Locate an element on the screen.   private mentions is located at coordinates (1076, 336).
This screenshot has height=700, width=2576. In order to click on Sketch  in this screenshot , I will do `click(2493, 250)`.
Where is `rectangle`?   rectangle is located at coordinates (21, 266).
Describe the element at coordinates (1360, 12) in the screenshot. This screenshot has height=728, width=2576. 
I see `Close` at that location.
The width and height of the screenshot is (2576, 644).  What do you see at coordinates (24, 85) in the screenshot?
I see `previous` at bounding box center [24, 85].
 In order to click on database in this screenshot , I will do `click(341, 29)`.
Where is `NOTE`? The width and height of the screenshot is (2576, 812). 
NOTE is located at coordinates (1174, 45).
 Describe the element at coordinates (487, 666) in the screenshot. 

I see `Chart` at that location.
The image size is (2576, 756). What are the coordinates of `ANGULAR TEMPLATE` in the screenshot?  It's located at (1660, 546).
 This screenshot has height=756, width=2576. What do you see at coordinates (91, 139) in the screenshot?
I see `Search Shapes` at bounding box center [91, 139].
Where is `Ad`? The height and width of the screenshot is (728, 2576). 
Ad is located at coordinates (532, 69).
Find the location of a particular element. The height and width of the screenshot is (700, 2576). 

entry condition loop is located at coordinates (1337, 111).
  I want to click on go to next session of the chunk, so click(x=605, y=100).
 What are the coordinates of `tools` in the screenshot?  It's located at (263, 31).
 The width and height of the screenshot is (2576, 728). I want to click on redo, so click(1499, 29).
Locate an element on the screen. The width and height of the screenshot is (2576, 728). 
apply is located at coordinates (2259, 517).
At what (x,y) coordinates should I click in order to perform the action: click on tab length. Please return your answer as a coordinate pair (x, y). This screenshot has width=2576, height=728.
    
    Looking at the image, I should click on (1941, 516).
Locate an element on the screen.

____________

Starting at the top of the data and ending with the line that contains "coordinates (21, 266).", rewrite those lines with "Sketch" changed to "Canvas" and nothing else altered.

Locate an element on the screen.   private mentions is located at coordinates (1076, 336).
This screenshot has height=700, width=2576. In order to click on Canvas  in this screenshot , I will do `click(2493, 250)`.
Where is `rectangle`?   rectangle is located at coordinates (21, 266).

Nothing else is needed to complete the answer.